La bozza di Costituzione voluta dal Presidente Kais Saied comprime i poteri del Parlamento e dell’apparato giudiziario. Nel weekend centinaia di persone hanno manifestato a Tunisi
di Marco dell’Aguzzo
Centinaia di persone hanno manifestato nel finesettimana a Tunisi, capitale della Tunisia, per protestare contro la bozza di Costituzione proposta dal Presidente Kais Saied, che lunedì verrà sottoposta a referendum. La Costituzione assegna ampi poteri al Presidente, comprimendo quelli del Parlamento e dell’apparato giudiziario: secondo i critici, qualora venisse approvata, provocherà un cambio di sistema politico nel Paese.
I manifestanti vedono nel referendum l’ultimo passaggio di una progressiva trasformazione autocratica della democrazia tunisina messa in atto dal Presidente Saied, che un anno fa ha sospeso il Parlamento eletto, rimosso il Primo Ministro e iniziato a governare per decreti, scavalcando l’organo legislativo.

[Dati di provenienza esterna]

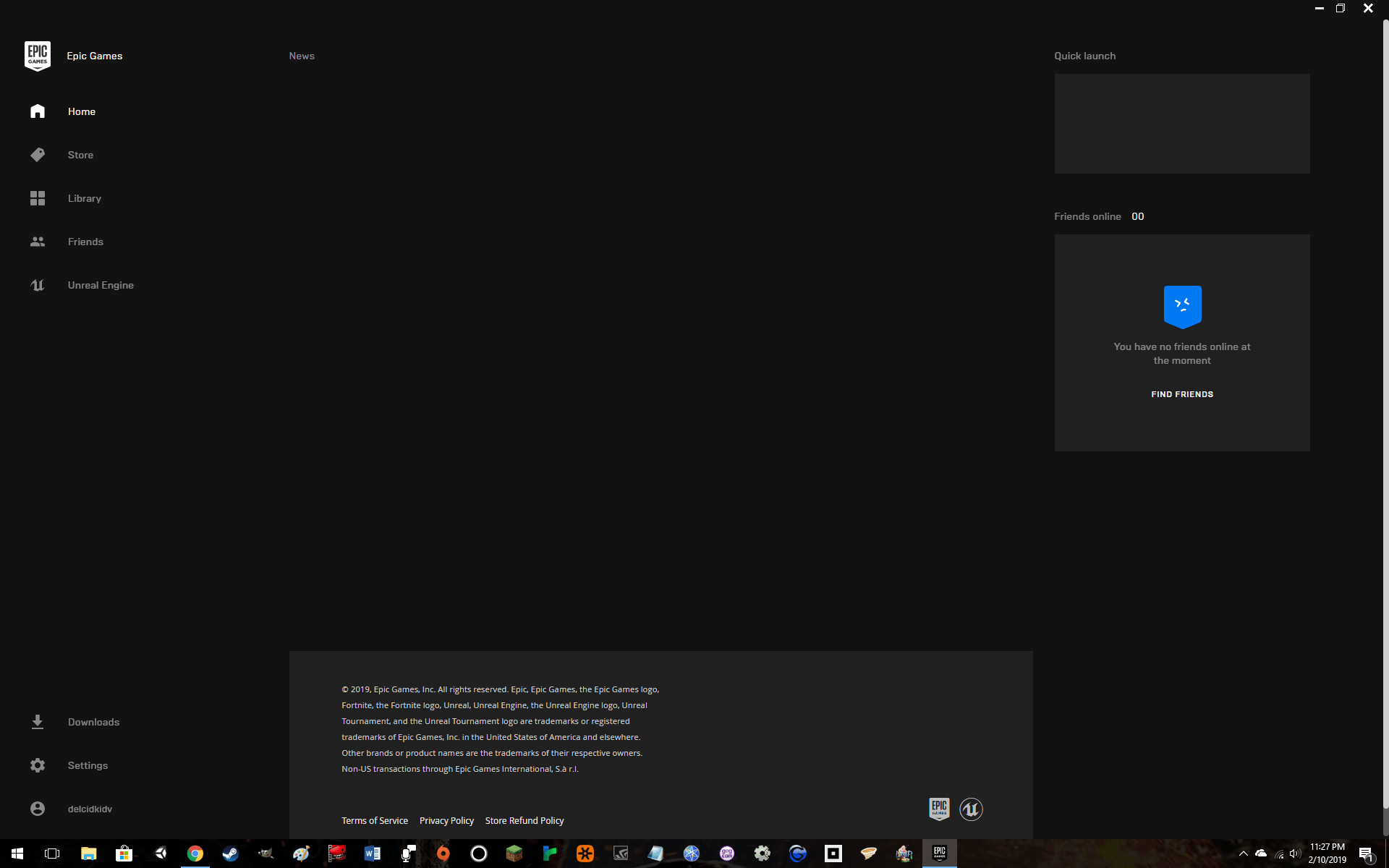Image resolution: width=1389 pixels, height=868 pixels.
Task: Click FIND FRIENDS
Action: point(1182,394)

Per le persone che sabato hanno protestato lungo il viale Habib Bourguiba – la strada principale nel centro di Tunisi –, quello di Saied è un colpo di Stato: “Fermiamo il Governo autocratico” e “Mettiamo fine al colpo di Stato”, per l’appunto, erano due degli slogan più ripetuti dalla folla.
La manifestazione è stata organizzata da una coalizione di gruppi che riunisce il movimento Cittadini contro il colpo di Stato e il partito islamista moderato Ennahda, quello che deteneva più seggi nel Parlamento sciolto da Saied.

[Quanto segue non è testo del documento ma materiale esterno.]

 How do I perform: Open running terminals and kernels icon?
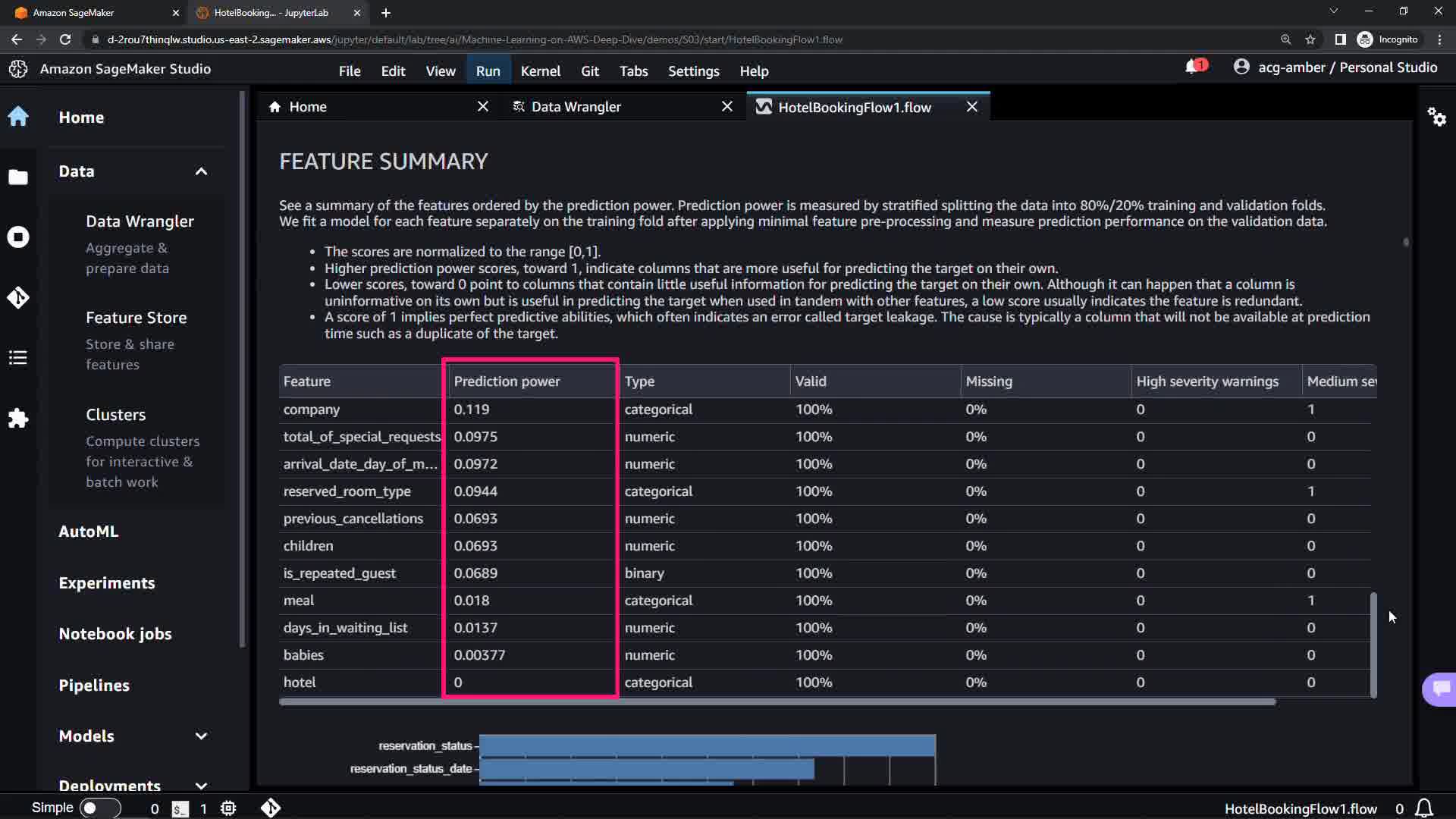pyautogui.click(x=18, y=237)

Il fronte anti-Presidente fatica però a mostrarsi compatto, e dunque a mobilitare la società civile, per via delle divergenze interne. Almeno inizialmente, poi, la stretta di Saied contro i partiti – giustificata con la lotta alla corruzione e con la necessità di riformare quello che considerava un Governo disfunzionale – era stata accolta con favore dalla popolazione, vista la condizione di stagnazione economica e di paralisi politica in cui si trovava la Tunisia. Ma sembra che l’entusiasmo popolare verso il referendum sia scarso, e gli analisti si aspettano una partecipazione bassissima al voto (non è comunque necessario raggiungere una soglia minima per validarlo).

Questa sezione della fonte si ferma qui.